=== Screenshot grounding data ===
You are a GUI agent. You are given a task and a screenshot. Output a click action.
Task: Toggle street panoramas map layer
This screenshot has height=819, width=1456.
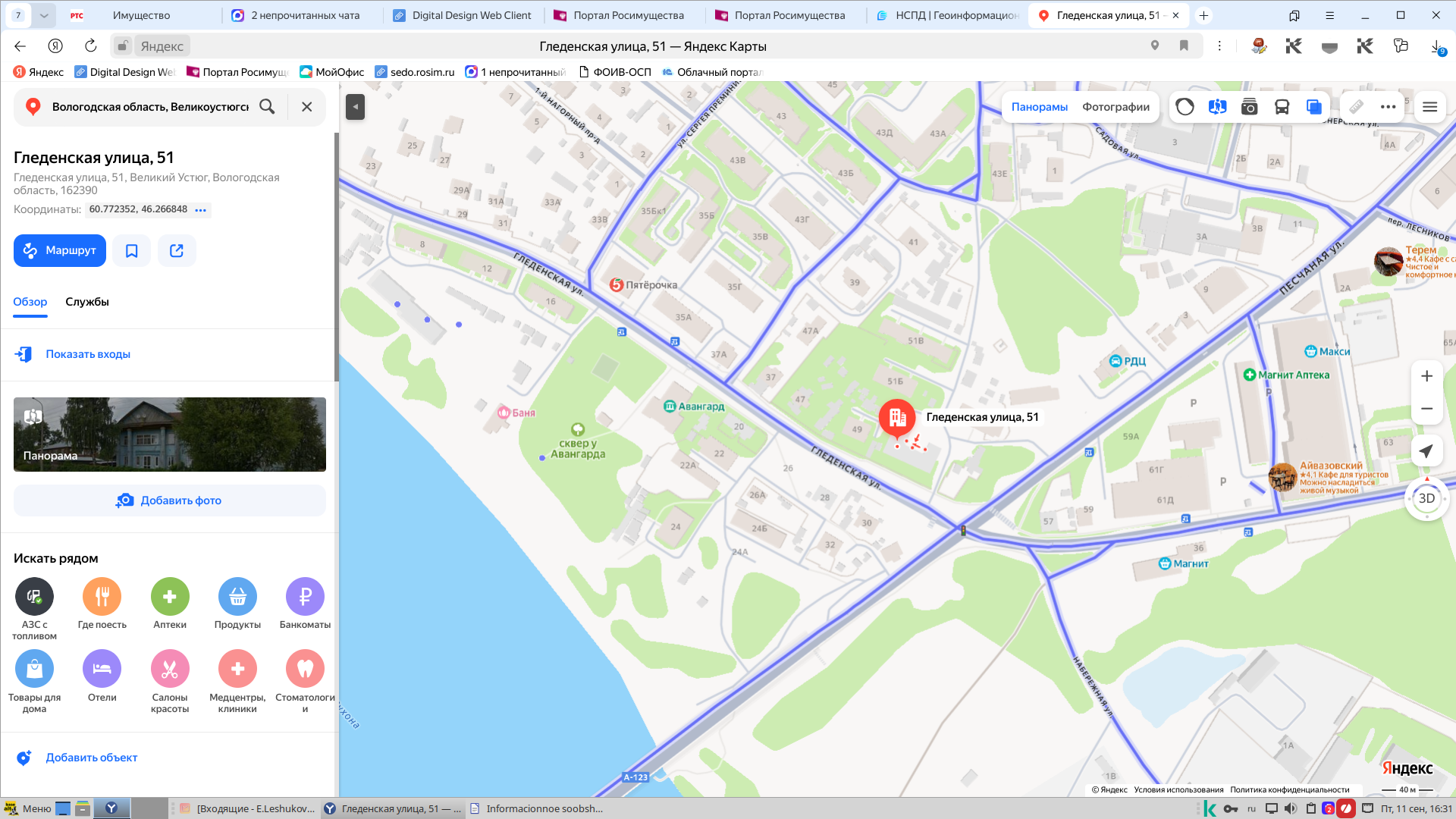pos(1217,107)
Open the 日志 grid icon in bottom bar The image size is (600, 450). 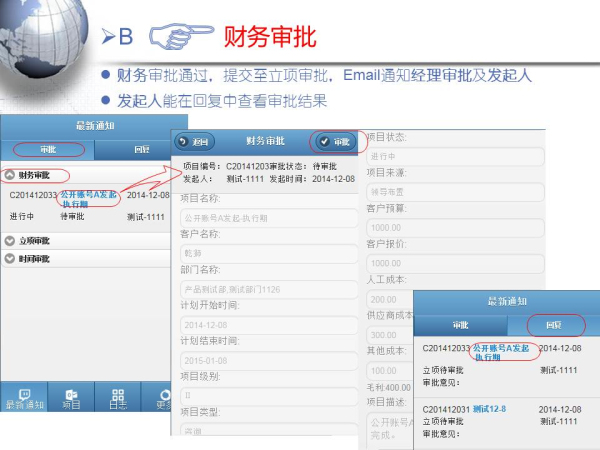pyautogui.click(x=118, y=397)
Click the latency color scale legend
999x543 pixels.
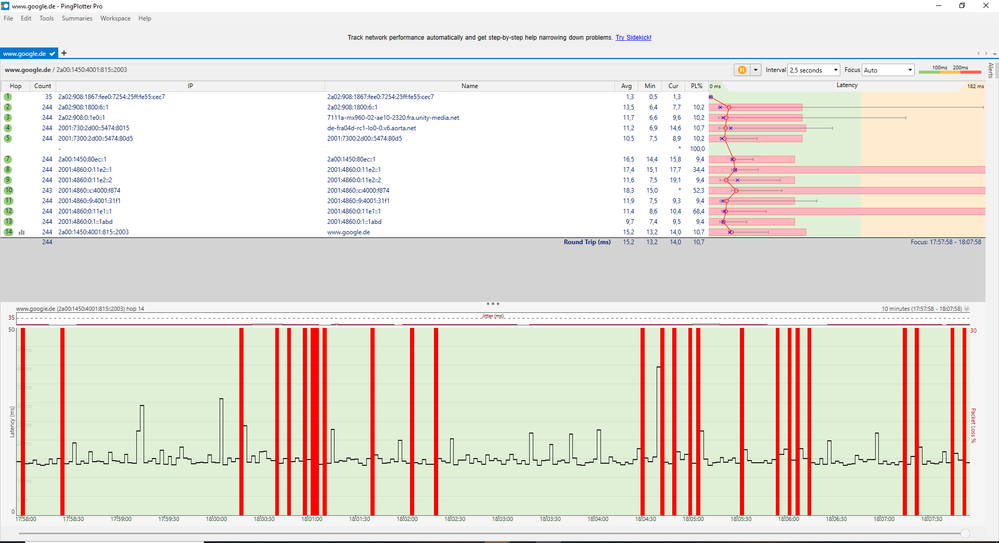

=== Try it ===
Leave the pictures out and restate exactly the lines from the one that has "Click the latency color scale legend" through the final line of the entries above, both ends included.

=== Result of this task ===
Click the latency color scale legend
999x543 pixels.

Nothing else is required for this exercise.